All mediations are completely confidential; therefore the names and specific details are fictitious.

The following are descriptions of resolved cases:

Case 1:

Three adult siblings felt differently about the care their elderly, widowed mother, who suffers with severe depression needed. The oldest sister, Susan, who lived out of town and felt particularly disconnected in regard to her care, called for mediation amongst the three siblings as she feared having their mother return to her home after her latest stay in the hospital. The mediation enabled the siblings to have an honest discussion about their various concerns which they weren’t able to do on their own. In conjunction with the advice of her doctors, which was considered at the mediation, a compromise was reached and a plan of action implemented. Bob, the son, was always willing to do whatever his mother or sisters asked, but rarely expressed an opinion on how he thought their mother’s future should look.

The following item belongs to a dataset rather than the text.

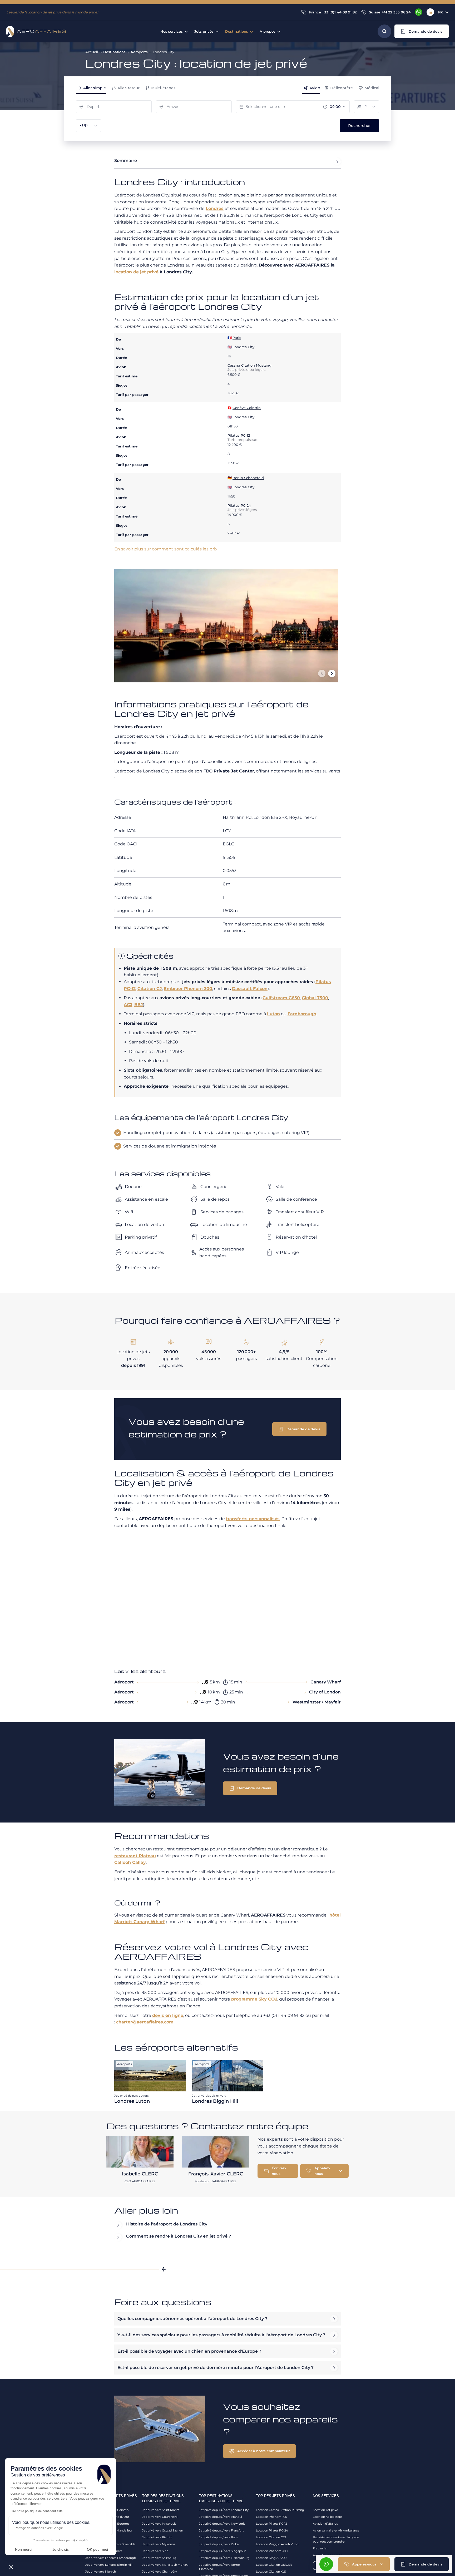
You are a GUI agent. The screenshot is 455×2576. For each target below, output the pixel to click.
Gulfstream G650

Although, the youngest daughter, Robin, who was generally responsible for dealing with their mother’s doctors, was resistant to selling Mom’s house and finding alternative living for her, during the mediation she was able to hear the true feelings of her family members, including their mother who was mostly afraid of being alone, doctors and a financial advisor, who convinced her that placing Mom in an assisted living facility would be their best plan of action.

Case 2:

Michelle began to notice that her mother was getting rather forgetful and worried about her mother cooking, bathing and in general. She brought her concerns to her brother, Mark, who lived with the mother, but was rarely home as he was going through a divorce and worked many hours. He denied there was a problem, but Michelle felt he was afraid of losing his free living situation and knew that moving their mother to a care facility would be costly and mean selling her house. Michelle tried talking to their mother about the situation and found that Mark had begun alienating Michelle from the mother. Michelle called for mediation, and although Mark was hesitant he knew he couldn’t afford attorneys either. At mediation the family agreed to sell Mom’s house and get a smaller home so Mark could remain there, but would leave money for a geriatric care giver to come in daily to see to Mom’s needs.

Case 3:

Morris’ adult children live in New York. Morris lives with his second wife, Estelle, in Florida. On their last visit the children noticed Morris’ health was failing and questioned Estelle as to why they weren’t told. Estelle had already begun making plans to place Morris in an assisted living facility. The children felt that Estelle should take care of Morris at home. Estelle felt Morris’ care was more than she could handle and that his children were only concerned about their future inheritance. Morris’ son called for mediation, which included all the parties, as well as doctor’s analysis of Morris’ health. Estelle resisted, but when threatened with the prospect of attorney fees, she participated in the mediation. After everyone’s concerns were aired, the children realized that Estelle’s intentions were to get their father the best care possible. Estelle agreed to communicate more with the children in regard to their father’s condition.

In all of these cases an unnecessary guardianship litigation was avoided.